A: The market free agent 10 have 9 is the pit, either slow or early failure. ipipgo commercial level agent with dedicated maintenance, measured success rate of 98% or more.
Q: How do I know the agent is in effect?
A: Put a check in the code:
curl_setopt($ch, CURLOPT_PROXY, $proxy);
curl_setopt($ch, CURLOPT_CONNECTTIMEOUT, 5);
if(curl_exec($ch) === false) {
echo "Proxy $proxy is hanging, move to the next one!" ;
}
Q: How to solve the problem when encountering the website backcrawl?
A: Three tricks: ① use ipipgo's residential proxy ② randomly hibernate for 0.5-3 seconds ③ mix mobile/PC UA header
Upgrade Play: Distributed Crawler
For large projects remember to use multithreading + agent pools and configure it that way:
// Get 200 IPs from ipipgo for Redis.
$ip_pool = get_ipipgo_batch(200);
// Fetch different IPs for each thread
$worker->setProxy(array_pop($ip_pool));
Note that IP availability should be monitored and IP replacement is automatically triggered when it falls below 90%.
Finally, to be honest, the proxy IP thing a penny a penny.

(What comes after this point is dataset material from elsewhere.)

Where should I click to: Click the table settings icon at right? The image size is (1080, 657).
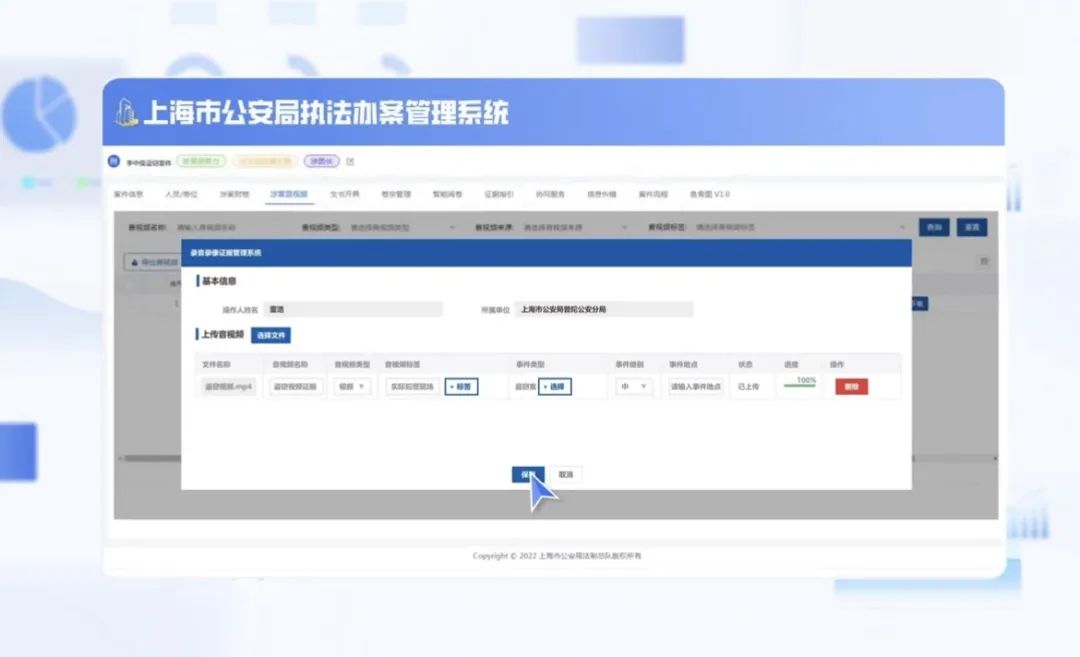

Since the use of ipipgo, no longer need to get up in the middle of the night to change the IP, the system automatically maintains the pool, saving time enough to sleep a peaceful sleep. Some brothers said expensive, but compared to the losses caused by the blocked number, this investment is really nothing.